[Task to carry out] If a line in the records below contains "bold", copy that line.

Dataset entries
* * *

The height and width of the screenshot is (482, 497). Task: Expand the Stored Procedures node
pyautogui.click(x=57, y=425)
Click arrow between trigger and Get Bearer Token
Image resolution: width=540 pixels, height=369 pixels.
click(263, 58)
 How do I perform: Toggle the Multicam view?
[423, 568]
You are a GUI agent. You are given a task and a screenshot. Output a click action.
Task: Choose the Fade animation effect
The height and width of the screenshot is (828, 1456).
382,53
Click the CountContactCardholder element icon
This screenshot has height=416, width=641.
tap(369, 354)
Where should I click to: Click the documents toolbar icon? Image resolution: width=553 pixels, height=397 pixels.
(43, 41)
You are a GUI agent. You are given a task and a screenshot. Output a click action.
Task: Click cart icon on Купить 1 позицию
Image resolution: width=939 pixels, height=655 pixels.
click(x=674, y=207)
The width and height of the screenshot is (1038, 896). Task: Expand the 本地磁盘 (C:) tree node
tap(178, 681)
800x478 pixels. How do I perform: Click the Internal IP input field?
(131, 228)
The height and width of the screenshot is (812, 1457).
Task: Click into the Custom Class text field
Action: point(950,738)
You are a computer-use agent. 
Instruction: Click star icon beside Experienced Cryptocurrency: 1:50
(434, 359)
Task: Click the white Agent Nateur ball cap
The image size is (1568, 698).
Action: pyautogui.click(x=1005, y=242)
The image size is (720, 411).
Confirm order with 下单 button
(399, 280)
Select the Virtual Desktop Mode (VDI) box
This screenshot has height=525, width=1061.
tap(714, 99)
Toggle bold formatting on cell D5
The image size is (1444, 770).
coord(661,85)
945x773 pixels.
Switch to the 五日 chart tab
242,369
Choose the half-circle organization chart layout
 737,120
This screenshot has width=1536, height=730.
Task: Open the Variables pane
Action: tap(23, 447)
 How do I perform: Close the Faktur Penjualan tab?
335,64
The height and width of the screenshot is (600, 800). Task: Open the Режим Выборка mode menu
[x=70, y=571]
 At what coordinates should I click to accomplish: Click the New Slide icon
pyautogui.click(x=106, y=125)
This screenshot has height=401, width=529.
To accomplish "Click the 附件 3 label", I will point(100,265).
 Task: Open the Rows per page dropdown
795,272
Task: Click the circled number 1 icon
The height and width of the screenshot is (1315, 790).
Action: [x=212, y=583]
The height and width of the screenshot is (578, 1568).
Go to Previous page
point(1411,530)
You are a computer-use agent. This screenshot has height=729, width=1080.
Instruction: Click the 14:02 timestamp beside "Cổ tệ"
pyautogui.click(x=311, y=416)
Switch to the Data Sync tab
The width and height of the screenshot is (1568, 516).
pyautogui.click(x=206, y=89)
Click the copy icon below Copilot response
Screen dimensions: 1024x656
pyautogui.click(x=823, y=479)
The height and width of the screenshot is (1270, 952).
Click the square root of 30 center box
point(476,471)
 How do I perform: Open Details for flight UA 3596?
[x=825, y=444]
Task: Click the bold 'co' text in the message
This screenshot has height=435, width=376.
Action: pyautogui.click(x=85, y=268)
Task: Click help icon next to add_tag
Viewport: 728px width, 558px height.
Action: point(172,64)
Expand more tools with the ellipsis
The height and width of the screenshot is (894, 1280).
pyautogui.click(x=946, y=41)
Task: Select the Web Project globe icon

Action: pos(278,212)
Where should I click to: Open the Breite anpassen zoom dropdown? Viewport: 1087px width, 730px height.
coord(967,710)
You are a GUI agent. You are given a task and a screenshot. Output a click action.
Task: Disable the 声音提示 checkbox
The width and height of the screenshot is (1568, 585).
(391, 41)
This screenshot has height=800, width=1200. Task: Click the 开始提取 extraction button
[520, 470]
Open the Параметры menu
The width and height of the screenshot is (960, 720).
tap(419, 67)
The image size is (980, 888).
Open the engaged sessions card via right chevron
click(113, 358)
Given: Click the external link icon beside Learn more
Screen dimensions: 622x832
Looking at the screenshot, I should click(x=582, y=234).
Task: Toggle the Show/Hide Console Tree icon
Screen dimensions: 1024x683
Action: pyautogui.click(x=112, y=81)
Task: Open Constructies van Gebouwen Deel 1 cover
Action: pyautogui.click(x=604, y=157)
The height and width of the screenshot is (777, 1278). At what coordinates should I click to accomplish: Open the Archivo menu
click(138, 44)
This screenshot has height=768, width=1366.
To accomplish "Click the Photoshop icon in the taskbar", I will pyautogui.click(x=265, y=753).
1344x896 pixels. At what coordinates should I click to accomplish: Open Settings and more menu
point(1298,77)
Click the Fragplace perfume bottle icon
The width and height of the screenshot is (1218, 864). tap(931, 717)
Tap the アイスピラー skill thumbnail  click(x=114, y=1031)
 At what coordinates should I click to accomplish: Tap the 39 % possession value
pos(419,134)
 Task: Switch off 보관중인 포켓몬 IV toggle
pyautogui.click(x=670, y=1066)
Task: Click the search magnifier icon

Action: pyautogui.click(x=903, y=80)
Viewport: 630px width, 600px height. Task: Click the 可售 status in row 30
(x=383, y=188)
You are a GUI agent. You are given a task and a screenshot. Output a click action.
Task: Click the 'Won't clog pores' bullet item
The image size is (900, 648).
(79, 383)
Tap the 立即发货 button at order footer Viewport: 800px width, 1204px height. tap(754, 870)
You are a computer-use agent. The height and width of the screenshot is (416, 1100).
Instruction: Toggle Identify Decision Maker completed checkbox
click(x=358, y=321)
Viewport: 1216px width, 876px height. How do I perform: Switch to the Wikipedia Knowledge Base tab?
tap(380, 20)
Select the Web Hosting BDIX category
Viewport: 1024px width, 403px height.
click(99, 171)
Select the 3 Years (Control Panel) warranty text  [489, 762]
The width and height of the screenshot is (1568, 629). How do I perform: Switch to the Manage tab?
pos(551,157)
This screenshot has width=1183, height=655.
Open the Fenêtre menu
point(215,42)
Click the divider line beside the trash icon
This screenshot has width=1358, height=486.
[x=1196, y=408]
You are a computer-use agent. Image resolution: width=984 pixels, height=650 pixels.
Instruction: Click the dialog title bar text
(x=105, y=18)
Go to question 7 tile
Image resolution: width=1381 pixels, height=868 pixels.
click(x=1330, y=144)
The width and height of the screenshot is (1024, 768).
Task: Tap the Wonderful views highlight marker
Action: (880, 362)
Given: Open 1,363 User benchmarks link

* * *

[Reply to the exercise]
Toggle bold formatting on cell D5
Task: Click the bold 'co' text in the message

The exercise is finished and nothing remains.